3. I want to put plants in the tank. Do I need better lighting than the standerd light that come with it.
4. And most important how can I clear the water up. I will get pics tonight to show how bad the tank looks.
5. Can I have other fish in the tank like a sucker fish?


----------



## JIM (May 27, 2009)

*Boy !!! did you come to the right place, We just happen to have the best and most knowledgeable Betta person on the Web , and you can bet she will be along shortly to provide you with all the info you can handle. Did i mention, she is also friendly, but for some reason WILL NOT DO windows or pick up after the rest of us *r2*


----------



## mielikki (Aug 29, 2009)

:animated_fish_swimmI have a seven gallon betta tank, that I divided, and put my betta in either side. Each betta has an oto in there to do the housekeeping, and they love their little friends, it hasn't been a problem.


----------



## robertmathern (Aug 3, 2009)

JIM said:


> *Boy !!! did you come to the right place, We just happen to have the best and most knowledgeable Betta person on the Web , and you can bet she will be along shortly to provide you with all the info you can handle. Did i mention, she is also friendly, but for some reason WILL NOT DO windows or pick up after the rest of us *r2*


Well if she dont clean windows or pick up after me then looks like I am not going to suceed in this section. So Jim lets go fishing then*r2


----------



## Ishy (Apr 14, 2009)

I've had no problems putting a Betta with any of the following: Otocinclus, Clown Pleco, African Dwarf Frog, Bamboo Shrimp, Guppy. But as our resident expert is bound to tell you, it does depend on the temperment of the individual Betta.
Bettas can be in a divided tank as mentioned above, but if they have physical access to each other, you can pretty much count on them fighting to the death (since they are Fighting Fish).


----------



## robertmathern (Aug 3, 2009)

OK thanks guess it a no on the couple bettas in a tank. I was just wanting to get a few more fish in there and my wife sure loves her betta. I have ben thinking of upgrading to an extra 30 gal I have in the garage and having a few probably lower light plants. Just mainly to add some intresting to it. I have plenty off extra lighting from all my reef tanks just got to change the bulbs. I gather the Nova extremes are decent from what I have read in the planted tank section. Do you all have any recomendations on good plants for a betta. Big leaves that go toward the top I read was good. But I am fresh water stupid especialy when it comes to plants. All my tanks have been reefs and there is a big difference in the 2. So if you all know some good links or good place to research let me know. I would really like to see this tank take off for my wife.


----------



## Ishy (Apr 14, 2009)

I have a variety of plants and all seem to be fine. I like to use the plants for blocking the view, so the Betta does not have a clear view from one end of the tank to the other. This gives other fish privacy if the Betta is in a bad mood. I really recommend Otos. Get at least 2 as they are so much fun to watch when they interact. They are not colorful but their antics more than make up for it.


----------



## Chickadee (Nov 15, 2008)

You can used RO water in the tank just leave the additives out that would go in the tanks for the other fish LOL.

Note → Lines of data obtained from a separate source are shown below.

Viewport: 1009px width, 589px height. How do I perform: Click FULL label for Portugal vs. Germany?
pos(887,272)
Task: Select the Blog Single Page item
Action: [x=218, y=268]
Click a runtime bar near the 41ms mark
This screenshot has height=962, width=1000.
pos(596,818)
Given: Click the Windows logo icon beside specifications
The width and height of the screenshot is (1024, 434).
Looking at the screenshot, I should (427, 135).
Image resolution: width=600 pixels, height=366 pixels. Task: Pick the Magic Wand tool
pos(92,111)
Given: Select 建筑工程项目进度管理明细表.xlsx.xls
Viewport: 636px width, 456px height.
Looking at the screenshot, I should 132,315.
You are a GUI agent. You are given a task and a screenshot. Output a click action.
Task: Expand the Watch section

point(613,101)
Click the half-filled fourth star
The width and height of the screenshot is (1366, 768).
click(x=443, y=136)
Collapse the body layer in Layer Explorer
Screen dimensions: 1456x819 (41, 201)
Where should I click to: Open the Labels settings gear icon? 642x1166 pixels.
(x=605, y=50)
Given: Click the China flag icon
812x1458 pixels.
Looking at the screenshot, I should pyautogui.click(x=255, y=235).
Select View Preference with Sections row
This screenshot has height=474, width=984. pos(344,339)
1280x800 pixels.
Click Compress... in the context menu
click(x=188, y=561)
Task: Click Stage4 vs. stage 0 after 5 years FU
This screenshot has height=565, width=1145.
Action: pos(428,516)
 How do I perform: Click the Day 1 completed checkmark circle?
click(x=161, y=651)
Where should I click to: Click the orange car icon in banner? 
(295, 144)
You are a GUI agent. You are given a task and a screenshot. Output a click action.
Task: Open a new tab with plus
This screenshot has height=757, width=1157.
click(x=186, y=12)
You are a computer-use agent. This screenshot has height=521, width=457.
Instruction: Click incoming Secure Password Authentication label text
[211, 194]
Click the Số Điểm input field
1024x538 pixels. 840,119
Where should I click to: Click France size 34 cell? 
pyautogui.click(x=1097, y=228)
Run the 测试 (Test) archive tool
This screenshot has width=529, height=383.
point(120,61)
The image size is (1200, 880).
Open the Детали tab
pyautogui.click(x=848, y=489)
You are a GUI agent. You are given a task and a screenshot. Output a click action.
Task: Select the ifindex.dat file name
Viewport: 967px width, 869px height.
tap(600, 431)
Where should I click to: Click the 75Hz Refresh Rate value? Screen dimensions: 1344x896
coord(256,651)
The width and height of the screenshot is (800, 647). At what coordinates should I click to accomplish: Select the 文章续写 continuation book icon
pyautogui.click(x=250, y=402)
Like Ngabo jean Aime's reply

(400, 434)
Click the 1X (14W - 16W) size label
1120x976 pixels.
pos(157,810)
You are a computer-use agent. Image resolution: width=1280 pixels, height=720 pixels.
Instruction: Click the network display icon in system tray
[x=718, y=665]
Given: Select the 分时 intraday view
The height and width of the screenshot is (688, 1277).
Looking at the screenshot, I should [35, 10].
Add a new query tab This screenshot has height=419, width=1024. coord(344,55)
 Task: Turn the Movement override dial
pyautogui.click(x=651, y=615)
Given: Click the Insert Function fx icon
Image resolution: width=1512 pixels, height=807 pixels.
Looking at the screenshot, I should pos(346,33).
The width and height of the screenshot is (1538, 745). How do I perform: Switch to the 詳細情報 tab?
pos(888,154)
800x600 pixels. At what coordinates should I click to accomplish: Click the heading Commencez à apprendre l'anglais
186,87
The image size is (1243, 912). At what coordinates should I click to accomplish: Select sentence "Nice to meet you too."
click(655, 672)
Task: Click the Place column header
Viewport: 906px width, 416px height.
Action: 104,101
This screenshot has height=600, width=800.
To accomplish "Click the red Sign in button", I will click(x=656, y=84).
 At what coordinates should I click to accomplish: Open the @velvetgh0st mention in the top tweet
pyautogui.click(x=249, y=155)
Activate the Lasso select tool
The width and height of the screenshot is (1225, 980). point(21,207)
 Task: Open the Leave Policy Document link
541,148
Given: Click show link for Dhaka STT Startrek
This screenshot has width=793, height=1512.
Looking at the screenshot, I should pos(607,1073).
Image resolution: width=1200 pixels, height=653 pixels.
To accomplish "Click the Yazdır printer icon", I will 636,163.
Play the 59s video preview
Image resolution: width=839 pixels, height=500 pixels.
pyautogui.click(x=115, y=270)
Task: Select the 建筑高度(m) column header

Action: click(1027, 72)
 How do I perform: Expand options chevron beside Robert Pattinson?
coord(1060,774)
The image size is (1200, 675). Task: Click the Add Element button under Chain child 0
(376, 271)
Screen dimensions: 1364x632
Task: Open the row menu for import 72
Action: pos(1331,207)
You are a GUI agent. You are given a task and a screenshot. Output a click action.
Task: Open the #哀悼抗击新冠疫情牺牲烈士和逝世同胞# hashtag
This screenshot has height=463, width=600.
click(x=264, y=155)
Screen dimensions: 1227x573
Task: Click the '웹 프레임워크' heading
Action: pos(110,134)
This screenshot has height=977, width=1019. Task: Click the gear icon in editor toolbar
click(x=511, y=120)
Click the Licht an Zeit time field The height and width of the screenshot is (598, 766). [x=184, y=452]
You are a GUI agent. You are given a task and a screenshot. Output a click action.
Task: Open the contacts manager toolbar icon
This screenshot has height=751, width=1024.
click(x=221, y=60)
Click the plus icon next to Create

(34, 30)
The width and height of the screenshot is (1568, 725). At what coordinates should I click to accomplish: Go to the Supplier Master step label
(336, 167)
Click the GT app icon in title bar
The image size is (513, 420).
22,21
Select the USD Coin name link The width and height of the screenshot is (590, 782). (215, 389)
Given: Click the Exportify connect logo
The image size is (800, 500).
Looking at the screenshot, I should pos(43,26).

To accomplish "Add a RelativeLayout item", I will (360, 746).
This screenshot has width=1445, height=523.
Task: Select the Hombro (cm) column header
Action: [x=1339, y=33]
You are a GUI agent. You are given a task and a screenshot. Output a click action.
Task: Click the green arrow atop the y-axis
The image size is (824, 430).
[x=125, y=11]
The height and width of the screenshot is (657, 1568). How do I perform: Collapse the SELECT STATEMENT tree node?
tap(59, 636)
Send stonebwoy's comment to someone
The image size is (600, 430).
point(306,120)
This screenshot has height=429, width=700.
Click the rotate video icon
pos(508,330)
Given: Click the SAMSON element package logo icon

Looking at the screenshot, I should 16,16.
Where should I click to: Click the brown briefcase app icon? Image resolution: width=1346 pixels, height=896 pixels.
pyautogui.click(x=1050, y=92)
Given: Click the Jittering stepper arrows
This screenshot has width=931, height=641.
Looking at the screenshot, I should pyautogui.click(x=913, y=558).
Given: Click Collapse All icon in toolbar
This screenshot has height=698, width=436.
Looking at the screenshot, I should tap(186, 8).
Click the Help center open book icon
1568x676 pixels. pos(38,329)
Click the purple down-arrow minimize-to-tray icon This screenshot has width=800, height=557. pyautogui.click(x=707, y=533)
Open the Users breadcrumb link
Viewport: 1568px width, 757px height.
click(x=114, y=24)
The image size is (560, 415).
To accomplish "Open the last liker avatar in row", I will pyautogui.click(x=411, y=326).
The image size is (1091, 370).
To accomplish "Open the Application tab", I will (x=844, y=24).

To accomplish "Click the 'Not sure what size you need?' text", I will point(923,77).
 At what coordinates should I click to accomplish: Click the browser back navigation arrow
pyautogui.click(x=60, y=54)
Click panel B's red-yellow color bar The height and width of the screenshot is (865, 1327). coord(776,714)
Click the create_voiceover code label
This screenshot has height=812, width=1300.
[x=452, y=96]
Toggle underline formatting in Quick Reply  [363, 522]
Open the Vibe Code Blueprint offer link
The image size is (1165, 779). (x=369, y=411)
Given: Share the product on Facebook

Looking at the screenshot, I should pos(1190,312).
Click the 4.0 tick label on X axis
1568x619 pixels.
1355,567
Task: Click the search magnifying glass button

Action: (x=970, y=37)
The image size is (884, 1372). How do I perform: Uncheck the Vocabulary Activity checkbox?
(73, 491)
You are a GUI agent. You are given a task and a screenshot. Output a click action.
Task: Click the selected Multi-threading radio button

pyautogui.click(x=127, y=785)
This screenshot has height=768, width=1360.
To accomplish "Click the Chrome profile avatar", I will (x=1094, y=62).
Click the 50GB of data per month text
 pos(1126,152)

No you cannot have more than one betta male or female in the same tank unless it is a very temporary situation during the spawning process and I truly recommend leaving that to professionals as it is a very labor intensive and expensive process compared to breeding other fish.

If you get low light plants which I would definitely recommend with a betta as they are not great fans of high intensity light and large amounts of light. If you get lots of light in a betta tank they tend to hide out and you will never see them except when the food is offered. There are a lot of really nice plants you can get for a low light tank. Crypts, Java Fern, Anubias, some Swords, etc. I would recommend a tall plant at least one as he needs something tall to sleep in. (like a crypt) NO floating plants as the surface needs to ramain uncluttered.
Bettas have to have access to the surface to breathe. (as do all labyrinth organ fish)

Your water is going through a bacterial bloom it sounds like since you did the huge water change you are having a reaction to it. I would do small like less than 20% water changes one time a week religiously and it will clear up when the filter can reestablish itself. You removed a lot of beneficial bacteria from the tank and it is rebelling. My tank just went through this and it takes a 4 or 5 week period to get it back to normal. The main thing is small water changes and regularly.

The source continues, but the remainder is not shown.